Before being admitted to the meeting, the holders of securities or their proxy holders are required to sign an attendance sheet, indicating their first name, last name and place of residence or corporate denomination and registered office, as well as the number of shares in respect of which they are participating in the meeting. Representatives of legal entities must provide the documents evidencing their capacity as bodies or special proxy holders. The natural persons, shareholders, bodies or proxy holders who take part in the shareholders' meeting must be able to prove their identity."

Vote:

The proposal was put to the vote. It is adopted as follows:

1/ Number of shares for which votes have been validly cast: 43,911,598

2/ Percentage that the above number of shares represent in the capital: 57.6%

3/ Number of votes validly cast: 43,911,598

of which

FOR 43,911,598
AGAINST 0
ABSTENTION 0

The proposal is therefore approved.

TWELFTH RESOLUTION: Amendment to the first paragraph of Article 36 of the Company's Articles of Association.

The Meeting decides to amend the first paragraph of Article 36 of the Company's Articles of Association as follows:

"The convening notice may allow shareholders to vote remotely before the shareholders' meeting, by correspondence or through the company's website, by using a form made available by the company. In case of vote by correspondence, the signed form must be received by the company at the latest on the sixth calendar day preceding the date of the meeting. Voting through the company's website may occur until the calendar day before the date of the meeting."

Vote:

The proposal was put to the vote. It is adopted as follows:

1/ Number of shares for which votes have been validly cast: 43,911,598

2/ Percentage that the above number of shares represent in the capital: 57.6%

3/ Number of votes validly cast: 43,911,598

of which

FOR 43,911,598
AGAINST 0
ABSTENTION 0

The proposal is therefore approved.

THIRTEENTH RESOLUTION: Addition of a new Article 37 to the Company's Articles of Association.

The Meeting decides to add a new Article 37 to the Articles of Association of the Company as follows:

"Article 37. REMOTE PARTICIPATION IN SHAREHOLDERS' MEETINGS

The board of directors may allow the holders of shares, convertible bonds, subscription rights or certificates issued with the cooperation of the company to participate remotely in the general meeting by way of an electronic means of communication made available by the company, except in cases where this is not allowed by the Belgian Companies and Associations Code. Shareholders who participate in the general meeting in this manner shall be deemed to be present at the place where the general meeting is held in order to assess whether the quorum and majority requirements are met.

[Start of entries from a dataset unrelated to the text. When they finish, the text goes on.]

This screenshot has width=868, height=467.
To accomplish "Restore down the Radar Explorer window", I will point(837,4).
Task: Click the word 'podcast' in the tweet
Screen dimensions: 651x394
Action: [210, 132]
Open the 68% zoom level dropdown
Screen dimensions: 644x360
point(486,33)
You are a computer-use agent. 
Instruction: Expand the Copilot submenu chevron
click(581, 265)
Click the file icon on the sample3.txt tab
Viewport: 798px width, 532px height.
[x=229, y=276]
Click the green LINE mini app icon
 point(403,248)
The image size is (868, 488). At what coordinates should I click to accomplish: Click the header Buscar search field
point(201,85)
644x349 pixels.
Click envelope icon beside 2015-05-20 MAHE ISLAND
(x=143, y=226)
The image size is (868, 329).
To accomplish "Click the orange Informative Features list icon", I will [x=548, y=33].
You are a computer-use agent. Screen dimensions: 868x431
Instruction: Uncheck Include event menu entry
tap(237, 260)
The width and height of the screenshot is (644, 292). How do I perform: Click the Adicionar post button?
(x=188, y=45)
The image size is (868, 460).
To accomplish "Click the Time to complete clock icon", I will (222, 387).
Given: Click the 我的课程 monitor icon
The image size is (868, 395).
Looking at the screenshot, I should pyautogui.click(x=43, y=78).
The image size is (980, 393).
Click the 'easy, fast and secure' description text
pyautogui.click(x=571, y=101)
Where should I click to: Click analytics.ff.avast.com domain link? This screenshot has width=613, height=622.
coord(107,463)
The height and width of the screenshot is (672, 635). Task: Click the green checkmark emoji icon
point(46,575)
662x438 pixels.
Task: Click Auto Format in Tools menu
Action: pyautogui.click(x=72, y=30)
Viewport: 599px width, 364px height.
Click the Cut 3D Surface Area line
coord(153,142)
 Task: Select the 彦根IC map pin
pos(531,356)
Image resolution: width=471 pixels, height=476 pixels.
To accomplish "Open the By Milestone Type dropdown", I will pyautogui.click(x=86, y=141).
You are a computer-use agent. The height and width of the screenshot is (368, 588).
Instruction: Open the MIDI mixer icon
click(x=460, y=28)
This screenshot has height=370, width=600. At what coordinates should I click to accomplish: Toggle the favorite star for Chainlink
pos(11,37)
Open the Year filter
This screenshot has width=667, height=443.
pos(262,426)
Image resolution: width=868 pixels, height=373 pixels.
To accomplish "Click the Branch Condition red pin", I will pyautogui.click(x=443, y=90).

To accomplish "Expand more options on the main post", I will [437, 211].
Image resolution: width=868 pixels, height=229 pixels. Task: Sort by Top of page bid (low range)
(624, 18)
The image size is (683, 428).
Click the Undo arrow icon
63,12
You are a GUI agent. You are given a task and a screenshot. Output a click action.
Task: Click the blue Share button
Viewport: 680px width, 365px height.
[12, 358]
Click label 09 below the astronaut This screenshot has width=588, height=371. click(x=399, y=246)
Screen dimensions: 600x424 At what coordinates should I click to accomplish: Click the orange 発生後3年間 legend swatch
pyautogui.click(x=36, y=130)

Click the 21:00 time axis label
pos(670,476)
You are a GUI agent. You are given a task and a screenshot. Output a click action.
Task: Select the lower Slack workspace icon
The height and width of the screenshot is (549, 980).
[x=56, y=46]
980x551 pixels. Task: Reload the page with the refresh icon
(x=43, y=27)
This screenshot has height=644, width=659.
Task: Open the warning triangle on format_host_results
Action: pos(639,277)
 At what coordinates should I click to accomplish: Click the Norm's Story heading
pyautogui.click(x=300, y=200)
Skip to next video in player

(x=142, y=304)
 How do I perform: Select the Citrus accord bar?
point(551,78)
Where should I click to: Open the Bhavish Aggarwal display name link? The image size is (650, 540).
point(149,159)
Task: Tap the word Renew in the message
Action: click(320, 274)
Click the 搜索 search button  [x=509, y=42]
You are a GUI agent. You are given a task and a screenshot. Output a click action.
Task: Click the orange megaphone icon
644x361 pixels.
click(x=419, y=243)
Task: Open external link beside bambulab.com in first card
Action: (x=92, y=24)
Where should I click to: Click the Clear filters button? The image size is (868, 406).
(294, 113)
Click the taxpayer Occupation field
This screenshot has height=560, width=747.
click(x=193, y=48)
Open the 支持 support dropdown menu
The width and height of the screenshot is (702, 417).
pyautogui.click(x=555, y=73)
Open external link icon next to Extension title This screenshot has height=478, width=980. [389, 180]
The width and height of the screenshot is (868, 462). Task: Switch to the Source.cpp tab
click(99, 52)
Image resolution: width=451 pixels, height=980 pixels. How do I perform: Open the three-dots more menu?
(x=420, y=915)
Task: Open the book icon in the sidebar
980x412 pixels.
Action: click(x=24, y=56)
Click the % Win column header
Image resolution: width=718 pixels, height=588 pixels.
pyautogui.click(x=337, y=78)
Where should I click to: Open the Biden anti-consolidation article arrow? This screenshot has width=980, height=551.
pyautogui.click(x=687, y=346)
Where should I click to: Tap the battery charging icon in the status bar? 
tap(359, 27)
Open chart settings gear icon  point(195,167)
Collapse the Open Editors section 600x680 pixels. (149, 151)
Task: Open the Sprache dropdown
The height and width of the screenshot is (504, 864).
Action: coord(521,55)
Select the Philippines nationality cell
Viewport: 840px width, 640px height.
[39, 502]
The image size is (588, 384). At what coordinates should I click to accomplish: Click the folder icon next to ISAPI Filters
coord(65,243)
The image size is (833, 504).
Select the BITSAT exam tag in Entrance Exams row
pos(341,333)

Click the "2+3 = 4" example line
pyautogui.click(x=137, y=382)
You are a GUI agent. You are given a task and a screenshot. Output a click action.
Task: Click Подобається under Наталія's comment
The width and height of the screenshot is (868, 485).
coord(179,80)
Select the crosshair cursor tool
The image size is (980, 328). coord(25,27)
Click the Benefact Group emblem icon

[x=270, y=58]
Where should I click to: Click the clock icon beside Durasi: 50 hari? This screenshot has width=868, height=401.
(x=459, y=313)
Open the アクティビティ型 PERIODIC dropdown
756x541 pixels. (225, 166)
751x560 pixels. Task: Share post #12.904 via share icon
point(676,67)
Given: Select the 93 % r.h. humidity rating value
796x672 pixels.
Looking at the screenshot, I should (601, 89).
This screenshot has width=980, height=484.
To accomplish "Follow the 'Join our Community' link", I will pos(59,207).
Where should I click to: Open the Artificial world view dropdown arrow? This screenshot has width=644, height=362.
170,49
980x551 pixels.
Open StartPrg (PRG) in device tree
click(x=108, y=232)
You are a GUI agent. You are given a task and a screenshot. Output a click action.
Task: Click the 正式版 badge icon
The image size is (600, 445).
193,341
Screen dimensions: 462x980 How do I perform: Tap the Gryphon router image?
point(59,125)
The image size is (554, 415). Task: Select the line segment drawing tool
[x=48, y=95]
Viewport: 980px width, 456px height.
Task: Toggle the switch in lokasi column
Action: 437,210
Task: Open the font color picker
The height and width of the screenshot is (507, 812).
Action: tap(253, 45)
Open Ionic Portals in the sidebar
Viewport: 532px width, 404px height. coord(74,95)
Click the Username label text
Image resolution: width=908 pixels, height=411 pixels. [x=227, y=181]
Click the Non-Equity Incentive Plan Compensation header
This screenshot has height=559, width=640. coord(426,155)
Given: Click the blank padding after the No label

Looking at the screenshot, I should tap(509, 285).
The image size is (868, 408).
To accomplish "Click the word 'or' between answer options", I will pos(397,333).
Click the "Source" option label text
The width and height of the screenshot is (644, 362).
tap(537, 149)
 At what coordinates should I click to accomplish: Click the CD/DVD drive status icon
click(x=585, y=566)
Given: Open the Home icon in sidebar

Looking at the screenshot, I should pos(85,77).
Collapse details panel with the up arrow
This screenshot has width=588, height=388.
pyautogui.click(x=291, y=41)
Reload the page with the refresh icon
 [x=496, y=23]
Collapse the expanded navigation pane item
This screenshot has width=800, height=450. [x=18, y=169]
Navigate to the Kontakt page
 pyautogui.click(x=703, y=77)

The company shall ensure that, when arranging remote participation in the shareholders' meeting through electronic means of communication, it is able, through the system used, to control the identity and capacity of the shareholder who participates remotely in such meeting.

The electronic means of communication used must at least enable the holders of securities referred to in the first paragraph to follow the deliberations directly, simultaneously and continuously during the meeting. The electronic means of communication must also enable the holders of securities referred to in the first paragraph to participate in the deliberations and to exercise their right to ask questions. In addition, the electronic means of communication must enable the shareholders to exercise their voting rights on all matters to be decided by the general meeting.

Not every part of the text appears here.